## WORK TO COMPLETE
Put the records into a JSON list of strings, one string per line, leaving out blank lines, starting with the line that contains "Click the inline vect_char code name" and going on through the line that contains "pyautogui.click(x=464, y=41)". Include no other lines.

## EXERCISE INPUT

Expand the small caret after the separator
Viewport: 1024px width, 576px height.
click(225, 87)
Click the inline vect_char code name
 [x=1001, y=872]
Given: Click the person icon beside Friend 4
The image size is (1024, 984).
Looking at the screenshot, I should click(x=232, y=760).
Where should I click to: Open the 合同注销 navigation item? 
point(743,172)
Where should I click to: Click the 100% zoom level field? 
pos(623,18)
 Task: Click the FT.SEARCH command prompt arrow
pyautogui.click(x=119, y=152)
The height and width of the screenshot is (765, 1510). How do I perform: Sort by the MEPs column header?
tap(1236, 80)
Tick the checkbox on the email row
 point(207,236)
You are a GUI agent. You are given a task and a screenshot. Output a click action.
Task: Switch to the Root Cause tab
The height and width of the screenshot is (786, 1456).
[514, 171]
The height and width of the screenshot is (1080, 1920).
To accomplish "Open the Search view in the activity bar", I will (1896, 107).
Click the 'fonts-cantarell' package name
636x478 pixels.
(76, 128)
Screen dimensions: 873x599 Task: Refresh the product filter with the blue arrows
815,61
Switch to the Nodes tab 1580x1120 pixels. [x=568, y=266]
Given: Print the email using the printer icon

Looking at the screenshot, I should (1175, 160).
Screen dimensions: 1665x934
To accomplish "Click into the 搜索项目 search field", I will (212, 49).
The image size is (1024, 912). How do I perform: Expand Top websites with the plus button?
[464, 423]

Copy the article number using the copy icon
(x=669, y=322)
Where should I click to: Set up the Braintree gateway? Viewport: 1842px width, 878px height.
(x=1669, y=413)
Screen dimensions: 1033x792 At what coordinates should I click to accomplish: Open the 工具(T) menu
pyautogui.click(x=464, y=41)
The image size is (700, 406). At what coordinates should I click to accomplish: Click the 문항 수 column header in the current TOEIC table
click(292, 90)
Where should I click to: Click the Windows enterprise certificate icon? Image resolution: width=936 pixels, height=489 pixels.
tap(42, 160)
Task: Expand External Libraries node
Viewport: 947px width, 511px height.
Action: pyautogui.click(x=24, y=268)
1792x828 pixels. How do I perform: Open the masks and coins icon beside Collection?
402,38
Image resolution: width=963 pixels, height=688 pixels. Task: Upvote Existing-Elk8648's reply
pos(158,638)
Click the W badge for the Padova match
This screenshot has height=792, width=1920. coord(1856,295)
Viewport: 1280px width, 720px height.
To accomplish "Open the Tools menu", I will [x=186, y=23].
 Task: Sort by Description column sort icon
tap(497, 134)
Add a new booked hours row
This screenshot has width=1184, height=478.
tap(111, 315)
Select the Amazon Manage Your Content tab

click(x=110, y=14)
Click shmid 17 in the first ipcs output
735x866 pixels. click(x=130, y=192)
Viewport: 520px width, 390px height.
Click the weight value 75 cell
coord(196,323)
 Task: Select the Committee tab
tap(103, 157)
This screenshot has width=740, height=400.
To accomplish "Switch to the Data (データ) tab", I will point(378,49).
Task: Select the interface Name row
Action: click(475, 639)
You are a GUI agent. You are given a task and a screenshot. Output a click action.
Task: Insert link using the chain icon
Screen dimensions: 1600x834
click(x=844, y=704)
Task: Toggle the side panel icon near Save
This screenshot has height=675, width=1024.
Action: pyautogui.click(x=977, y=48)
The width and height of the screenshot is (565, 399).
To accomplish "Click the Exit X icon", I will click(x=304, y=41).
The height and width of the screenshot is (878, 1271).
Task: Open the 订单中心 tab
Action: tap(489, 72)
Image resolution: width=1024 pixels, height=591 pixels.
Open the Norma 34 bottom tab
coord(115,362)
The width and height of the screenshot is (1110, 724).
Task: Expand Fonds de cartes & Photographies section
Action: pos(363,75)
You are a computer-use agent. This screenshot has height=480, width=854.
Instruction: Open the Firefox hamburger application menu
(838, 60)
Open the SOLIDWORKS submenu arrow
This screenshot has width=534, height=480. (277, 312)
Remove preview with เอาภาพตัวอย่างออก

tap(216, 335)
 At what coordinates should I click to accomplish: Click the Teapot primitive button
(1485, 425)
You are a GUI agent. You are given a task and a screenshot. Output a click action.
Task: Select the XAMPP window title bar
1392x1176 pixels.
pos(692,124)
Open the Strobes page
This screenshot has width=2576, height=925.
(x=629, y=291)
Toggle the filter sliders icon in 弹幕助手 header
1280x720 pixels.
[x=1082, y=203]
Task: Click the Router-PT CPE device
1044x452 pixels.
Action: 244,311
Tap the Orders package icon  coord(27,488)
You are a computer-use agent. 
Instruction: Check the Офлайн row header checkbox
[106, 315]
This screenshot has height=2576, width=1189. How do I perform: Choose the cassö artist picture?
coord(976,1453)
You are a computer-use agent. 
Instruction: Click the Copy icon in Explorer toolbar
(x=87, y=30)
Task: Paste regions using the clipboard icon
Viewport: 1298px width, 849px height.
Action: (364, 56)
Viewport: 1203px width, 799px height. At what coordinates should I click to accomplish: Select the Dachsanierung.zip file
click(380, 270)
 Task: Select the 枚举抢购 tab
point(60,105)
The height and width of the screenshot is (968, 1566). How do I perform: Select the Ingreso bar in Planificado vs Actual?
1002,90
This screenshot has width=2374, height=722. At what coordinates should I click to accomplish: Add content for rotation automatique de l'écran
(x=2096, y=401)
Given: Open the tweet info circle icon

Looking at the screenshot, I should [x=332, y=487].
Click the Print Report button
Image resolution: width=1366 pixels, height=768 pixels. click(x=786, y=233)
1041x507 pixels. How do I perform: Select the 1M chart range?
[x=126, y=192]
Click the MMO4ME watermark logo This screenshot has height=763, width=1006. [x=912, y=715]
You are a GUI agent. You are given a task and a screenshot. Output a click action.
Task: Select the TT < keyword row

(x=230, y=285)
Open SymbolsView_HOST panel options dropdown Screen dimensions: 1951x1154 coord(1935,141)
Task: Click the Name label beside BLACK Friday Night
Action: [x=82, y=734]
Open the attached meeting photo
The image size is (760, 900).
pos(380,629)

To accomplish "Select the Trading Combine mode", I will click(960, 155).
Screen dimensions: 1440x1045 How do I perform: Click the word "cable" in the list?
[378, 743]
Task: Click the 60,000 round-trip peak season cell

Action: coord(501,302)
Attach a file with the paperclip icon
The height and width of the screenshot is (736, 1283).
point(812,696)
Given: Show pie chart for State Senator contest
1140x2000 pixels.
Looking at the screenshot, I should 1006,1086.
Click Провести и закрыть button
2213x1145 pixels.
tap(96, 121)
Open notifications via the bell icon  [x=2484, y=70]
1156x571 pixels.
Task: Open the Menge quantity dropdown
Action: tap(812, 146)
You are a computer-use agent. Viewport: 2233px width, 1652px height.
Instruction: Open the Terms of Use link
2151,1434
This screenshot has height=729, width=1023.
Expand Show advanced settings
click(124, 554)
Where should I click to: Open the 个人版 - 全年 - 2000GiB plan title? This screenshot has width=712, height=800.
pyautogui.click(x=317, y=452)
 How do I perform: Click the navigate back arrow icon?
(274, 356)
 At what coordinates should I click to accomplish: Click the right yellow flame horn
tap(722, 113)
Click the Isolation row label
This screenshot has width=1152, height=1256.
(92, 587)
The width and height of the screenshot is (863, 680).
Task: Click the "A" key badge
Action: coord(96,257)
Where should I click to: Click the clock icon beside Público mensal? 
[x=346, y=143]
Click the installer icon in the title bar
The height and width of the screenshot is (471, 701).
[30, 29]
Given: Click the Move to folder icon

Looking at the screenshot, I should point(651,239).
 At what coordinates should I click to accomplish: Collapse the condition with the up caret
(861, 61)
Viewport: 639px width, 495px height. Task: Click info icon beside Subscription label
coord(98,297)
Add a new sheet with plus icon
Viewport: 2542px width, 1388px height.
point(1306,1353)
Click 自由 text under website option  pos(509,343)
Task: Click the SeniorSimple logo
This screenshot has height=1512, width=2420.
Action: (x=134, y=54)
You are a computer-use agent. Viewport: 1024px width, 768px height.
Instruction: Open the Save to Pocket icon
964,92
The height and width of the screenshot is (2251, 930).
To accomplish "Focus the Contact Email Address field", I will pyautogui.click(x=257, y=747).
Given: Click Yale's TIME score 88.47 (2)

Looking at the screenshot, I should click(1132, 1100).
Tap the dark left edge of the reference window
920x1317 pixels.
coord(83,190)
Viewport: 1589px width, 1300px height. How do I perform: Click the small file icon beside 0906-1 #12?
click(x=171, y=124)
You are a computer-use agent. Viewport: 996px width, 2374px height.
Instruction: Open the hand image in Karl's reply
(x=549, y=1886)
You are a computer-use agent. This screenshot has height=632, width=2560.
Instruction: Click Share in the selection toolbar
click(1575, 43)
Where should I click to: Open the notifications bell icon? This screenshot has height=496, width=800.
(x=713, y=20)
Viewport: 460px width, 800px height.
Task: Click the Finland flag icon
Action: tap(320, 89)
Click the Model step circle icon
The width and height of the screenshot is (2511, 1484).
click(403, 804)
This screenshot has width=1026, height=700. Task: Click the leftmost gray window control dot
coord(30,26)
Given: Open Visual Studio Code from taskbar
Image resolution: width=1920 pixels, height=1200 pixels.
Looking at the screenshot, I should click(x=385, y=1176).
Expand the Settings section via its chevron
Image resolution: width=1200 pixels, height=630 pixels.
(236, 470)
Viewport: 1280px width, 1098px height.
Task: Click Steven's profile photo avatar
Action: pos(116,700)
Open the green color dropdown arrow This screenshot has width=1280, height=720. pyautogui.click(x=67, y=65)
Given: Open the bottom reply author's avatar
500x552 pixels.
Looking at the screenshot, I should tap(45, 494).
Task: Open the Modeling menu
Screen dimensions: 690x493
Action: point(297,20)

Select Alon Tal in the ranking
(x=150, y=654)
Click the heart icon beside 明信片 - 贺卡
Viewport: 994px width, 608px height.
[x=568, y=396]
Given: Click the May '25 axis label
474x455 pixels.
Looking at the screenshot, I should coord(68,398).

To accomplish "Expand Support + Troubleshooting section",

## FULL OUTPUT
[
  "Click the inline vect_char code name",
  " [x=1001, y=872]",
  "Given: Click the person icon beside Friend 4",
  "The image size is (1024, 984).",
  "Looking at the screenshot, I should click(x=232, y=760).",
  "Where should I click to: Open the 合同注销 navigation item? ",
  "point(743,172)",
  "Where should I click to: Click the 100% zoom level field? ",
  "pos(623,18)",
  " Task: Click the FT.SEARCH command prompt arrow",
  "pyautogui.click(x=119, y=152)",
  "The height and width of the screenshot is (765, 1510). How do I perform: Sort by the MEPs column header?",
  "tap(1236, 80)",
  "Tick the checkbox on the email row",
  " point(207,236)",
  "You are a GUI agent. You are given a task and a screenshot. Output a click action.",
  "Task: Switch to the Root Cause tab",
  "The height and width of the screenshot is (786, 1456).",
  "[514, 171]",
  "The height and width of the screenshot is (1080, 1920).",
  "To accomplish \"Open the Search view in the activity bar\", I will (1896, 107).",
  "Click the 'fonts-cantarell' package name",
  "636x478 pixels.",
  "(76, 128)",
  "Screen dimensions: 873x599 Task: Refresh the product filter with the blue arrows",
  "815,61",
  "Switch to the Nodes tab 1580x1120 pixels. [x=568, y=266]",
  "Given: Print the email using the printer icon",
  "Looking at the screenshot, I should (1175, 160).",
  "Screen dimensions: 1665x934",
  "To accomplish \"Click into the 搜索项目 search field\", I will (212, 49).",
  "The image size is (1024, 912). How do I perform: Expand Top websites with the plus button?",
  "[464, 423]",
  "Copy the article number using the copy icon",
  "(x=669, y=322)",
  "Where should I click to: Set up the Braintree gateway? Viewport: 1842px width, 878px height.",
  "(x=1669, y=413)",
  "Screen dimensions: 1033x792 At what coordinates should I click to accomplish: Open the 工具(T) menu",
  "pyautogui.click(x=464, y=41)"
]